LEBAK, RADARBANTEN.CO.ID- Masyarakat Adat Baduy meminta kepada Pemerintah Provinsi (Pemprov) Banten agar memudahkan pelayanan kesehatan bagi warga Baduy luar dan dalam. Permintaan warga adat tersebut diungkapkan Gubernur Banten Andra Soni usai melakukan dialog pada, Jumat 26 September 2025.
“Dan tentu kami juga tadi melakukan diskusi dengan Jaro Pemerintah dan perwakilan-perwakilan Jaro yang ada di masyarakat adat Baduy dan dalam diskusi banyak hal yang disampaikan,” kata Andra saat berada di kawasan Baduy luar.
Ia menambahkan, bahwa ada beberapa yang menjadi urgensi saat pertemuan dengan masyarakat adat Baduy dan tokoh Baduy luar dan dalam.
“Yang akan menjadi atensi daripada pemerintah Provinsi Banten kaitan dengan administrasi kependudukan juga terkait dengan BPJS dan juga terkait dengan upaya eliminasi TBC di sekitar wilayah Badui dan Banten secara keseluruhan,” tuturnya.
Sementara itu Ketua DPRD Banten Fahmi Hakim, menyampaikan yang menjadi dua hal pembahasan warga adat Baduy akan ditindaklanjuti.
Lebih lanjut, ia menekankan bahwa hal tersebut akan menjadi masukannya sebagai wakil rakyat, terutama aspirasi masyaraka Baduy luar dan dalam.

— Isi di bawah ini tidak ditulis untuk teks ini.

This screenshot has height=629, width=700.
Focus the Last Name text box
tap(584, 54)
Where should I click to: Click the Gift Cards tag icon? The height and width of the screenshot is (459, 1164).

“Hadir di Badui di Baduy Jero intinya kami tadi sudah banyak mendapat masukan dan harapan dari keluarga Baduy terutama adalah Ada dua hal, yang pertama adalah mengenai perbatasan keterkaitan dengan Desa Penyangga yang tentu akan kita bangun bersama. Kedua adalah kesehatan,” pungkasnya.